Gosford Park es una película que pone a prueba la inteligencia de los espectadores vulgares. Y yo, que soy uno de ellos, confieso que he naufragado en este mar proceloso de los cien personajes que se reúnen en la mansión a tomar el té y cazar la perdiz. Tan ocupado estaba en resolver el puzle de los parentescos putativos y las relaciones extramatrionales, que no he podido admirar los movimientos maestros de la cámara, ni las composiciones pictóricas del plano, que decían los críticos de la época. Donde otros fueron capaces de apreciar la percepción áurea de la toma y la segunda intención de los diálogos, yo, menguadico de entendederas, bastante tengo con recordar los nombres de los personajes, y trazar las líneas imaginarias que los unen con sus maridos y mujeres, amantes y sirvientes. Un lío morrocotudo que Robert Altman tampoco hace mucho esfuerzo por desenredar, la verdad, quizá porque prefiere quedarse con un puñado de espectadores exigentes, y no con una tropa de cinéfilos de tres al cuarto que no valoran sus osadías.
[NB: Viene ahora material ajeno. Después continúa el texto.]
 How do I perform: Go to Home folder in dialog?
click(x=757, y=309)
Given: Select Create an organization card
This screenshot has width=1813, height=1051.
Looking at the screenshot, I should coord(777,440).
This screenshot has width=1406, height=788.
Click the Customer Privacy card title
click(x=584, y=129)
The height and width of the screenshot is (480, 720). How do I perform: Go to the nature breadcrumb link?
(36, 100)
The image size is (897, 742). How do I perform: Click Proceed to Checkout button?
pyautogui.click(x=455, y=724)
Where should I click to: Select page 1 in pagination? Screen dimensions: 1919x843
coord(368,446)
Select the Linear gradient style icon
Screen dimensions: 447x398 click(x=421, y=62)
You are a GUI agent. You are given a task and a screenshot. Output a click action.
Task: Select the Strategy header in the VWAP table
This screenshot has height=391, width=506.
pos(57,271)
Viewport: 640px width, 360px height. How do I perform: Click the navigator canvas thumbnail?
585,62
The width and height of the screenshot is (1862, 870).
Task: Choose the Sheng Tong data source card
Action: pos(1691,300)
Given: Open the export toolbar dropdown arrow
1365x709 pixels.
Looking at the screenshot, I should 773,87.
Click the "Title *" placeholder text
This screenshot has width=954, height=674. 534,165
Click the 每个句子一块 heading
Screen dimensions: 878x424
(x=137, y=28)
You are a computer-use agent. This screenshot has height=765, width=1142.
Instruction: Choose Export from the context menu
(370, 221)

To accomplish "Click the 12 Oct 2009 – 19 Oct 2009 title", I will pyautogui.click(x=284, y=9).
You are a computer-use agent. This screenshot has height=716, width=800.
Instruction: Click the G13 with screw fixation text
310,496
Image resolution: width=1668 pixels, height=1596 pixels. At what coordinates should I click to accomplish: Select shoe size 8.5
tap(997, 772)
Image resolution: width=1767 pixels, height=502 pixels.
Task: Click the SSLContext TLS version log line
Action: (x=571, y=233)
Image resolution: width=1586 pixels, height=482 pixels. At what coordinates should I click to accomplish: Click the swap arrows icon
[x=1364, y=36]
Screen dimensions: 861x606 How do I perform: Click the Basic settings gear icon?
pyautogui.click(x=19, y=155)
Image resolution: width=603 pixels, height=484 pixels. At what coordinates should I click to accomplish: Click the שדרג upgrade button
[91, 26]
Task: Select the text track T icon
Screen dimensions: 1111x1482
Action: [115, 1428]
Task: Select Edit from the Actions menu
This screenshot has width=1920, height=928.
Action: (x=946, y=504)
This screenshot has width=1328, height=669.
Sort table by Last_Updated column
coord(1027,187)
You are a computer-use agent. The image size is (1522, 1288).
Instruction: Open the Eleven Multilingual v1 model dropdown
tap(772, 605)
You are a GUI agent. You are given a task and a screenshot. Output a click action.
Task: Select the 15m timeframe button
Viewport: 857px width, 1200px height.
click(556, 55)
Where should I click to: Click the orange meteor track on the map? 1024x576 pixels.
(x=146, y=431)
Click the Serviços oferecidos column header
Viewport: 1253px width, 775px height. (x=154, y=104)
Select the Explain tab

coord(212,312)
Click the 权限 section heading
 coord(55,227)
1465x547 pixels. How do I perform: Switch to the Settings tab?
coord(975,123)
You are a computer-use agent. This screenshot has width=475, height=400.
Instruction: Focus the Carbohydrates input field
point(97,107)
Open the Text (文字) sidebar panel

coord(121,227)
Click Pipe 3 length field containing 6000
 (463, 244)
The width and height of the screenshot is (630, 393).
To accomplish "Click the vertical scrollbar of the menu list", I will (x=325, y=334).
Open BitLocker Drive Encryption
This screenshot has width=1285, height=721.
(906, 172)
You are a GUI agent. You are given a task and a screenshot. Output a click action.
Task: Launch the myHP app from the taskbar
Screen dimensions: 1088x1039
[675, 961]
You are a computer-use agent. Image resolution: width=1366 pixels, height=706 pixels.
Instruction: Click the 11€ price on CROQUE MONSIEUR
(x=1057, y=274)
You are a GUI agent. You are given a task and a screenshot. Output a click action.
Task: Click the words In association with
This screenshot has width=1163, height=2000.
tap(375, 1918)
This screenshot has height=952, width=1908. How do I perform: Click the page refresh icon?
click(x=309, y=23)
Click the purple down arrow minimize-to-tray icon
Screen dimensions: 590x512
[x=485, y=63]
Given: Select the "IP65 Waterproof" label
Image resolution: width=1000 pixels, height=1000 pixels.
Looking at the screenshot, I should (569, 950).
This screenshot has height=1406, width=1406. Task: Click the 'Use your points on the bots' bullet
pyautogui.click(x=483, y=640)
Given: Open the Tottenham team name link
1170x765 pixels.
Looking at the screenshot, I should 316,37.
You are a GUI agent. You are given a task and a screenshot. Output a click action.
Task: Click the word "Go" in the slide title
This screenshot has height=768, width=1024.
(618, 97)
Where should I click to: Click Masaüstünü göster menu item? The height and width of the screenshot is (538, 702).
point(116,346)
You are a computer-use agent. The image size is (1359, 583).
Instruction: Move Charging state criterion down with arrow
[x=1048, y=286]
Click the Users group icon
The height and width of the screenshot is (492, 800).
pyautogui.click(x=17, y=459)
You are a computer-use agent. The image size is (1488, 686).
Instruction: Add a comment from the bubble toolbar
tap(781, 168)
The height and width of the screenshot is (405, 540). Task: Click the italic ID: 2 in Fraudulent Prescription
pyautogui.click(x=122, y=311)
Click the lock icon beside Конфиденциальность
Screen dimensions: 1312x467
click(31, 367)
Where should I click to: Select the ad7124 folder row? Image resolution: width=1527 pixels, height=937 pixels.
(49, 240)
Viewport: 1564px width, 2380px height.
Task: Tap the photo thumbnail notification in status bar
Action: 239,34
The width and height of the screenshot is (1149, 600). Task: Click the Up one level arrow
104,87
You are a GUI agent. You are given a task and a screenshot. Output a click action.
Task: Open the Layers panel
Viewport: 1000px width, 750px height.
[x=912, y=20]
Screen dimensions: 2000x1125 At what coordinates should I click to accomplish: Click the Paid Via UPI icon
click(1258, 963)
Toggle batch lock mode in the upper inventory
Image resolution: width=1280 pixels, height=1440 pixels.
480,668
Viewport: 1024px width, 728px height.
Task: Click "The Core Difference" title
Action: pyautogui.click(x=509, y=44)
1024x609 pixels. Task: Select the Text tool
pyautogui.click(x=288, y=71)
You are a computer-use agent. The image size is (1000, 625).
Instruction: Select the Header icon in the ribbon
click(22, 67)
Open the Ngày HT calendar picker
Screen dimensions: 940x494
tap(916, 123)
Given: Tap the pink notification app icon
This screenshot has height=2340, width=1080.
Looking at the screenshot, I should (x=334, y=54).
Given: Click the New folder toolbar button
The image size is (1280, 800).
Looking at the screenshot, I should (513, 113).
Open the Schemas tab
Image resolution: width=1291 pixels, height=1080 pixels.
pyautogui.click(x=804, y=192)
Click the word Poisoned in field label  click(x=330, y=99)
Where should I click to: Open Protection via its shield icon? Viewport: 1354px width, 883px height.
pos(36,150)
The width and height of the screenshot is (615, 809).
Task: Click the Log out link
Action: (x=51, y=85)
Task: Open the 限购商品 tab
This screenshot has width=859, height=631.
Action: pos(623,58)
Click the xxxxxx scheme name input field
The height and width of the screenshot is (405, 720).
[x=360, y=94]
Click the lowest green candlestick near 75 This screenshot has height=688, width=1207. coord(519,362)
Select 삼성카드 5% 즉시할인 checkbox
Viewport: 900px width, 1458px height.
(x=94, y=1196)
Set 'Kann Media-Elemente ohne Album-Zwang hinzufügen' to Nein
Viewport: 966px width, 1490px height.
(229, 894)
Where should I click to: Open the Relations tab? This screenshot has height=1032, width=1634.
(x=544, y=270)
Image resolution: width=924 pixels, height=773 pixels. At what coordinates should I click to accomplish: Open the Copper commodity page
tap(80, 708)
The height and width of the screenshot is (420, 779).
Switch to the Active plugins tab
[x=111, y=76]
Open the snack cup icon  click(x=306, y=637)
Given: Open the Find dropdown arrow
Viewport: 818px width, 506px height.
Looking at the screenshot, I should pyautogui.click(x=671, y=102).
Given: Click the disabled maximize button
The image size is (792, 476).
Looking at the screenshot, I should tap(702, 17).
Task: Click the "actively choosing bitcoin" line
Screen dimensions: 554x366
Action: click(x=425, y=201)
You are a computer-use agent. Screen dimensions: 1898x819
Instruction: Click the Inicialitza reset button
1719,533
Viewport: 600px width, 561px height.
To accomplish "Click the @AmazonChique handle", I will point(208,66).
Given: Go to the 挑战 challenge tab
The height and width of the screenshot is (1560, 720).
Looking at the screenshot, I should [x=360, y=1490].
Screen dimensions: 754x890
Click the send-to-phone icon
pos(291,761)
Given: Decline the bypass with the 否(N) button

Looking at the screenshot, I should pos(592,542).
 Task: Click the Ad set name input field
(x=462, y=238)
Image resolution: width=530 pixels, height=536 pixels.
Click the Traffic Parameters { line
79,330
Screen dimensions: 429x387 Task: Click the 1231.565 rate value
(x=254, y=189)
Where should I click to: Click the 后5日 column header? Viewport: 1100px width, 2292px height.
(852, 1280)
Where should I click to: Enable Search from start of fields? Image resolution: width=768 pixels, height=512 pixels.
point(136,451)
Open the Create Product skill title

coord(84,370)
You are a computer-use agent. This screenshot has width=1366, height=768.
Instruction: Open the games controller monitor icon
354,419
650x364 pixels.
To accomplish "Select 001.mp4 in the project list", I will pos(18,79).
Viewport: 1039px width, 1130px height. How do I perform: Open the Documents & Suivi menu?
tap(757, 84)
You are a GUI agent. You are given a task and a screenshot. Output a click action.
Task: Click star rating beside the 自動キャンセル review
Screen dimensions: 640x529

        Las películas como Gosford Park me causan una pequeña depresión, porque uno, aunque se sabe limitado, siente una punzada en el orgullo cuando tal limitación es puesta a prueba, y sobrepasada por las circunstancias. No es lo mismo saberse tonto que ser llamado tonto a la cara. Esta vez, sin embargo, he contado con el consuelo de mi señora madre, que anda de visita por estos pagos, y que alentada por la magnificencia de la campiña británica se ha apuntado a la sesión nocturna del sofá. 

    Cada vez que me perdía en los laberintos, yo, de reojo, escrutaba su rostro para descubrir un atisbo de inteligencia, pero sus ojos, fijos en la pantalla, brillaban con el mismo deslucimiento que los míos. Era obvio que andaba tan perdida como yo, y que seguramente, cuando yo no la miraba, me buscaba con la misma tribulación del espíritu. Me queda, pues, el consuelo de la genética. Yo no soy tonto, como decía Homer Simpson de su gordura: es el metabolismo. Un gen de más o de menos que me niega la proteína adecuada para comprender estos fárragos y otros parecidos. O eso, o que nosotros, mi madre y yo, como en el cuento de Andersen, hemos señalado al emperador desnudo.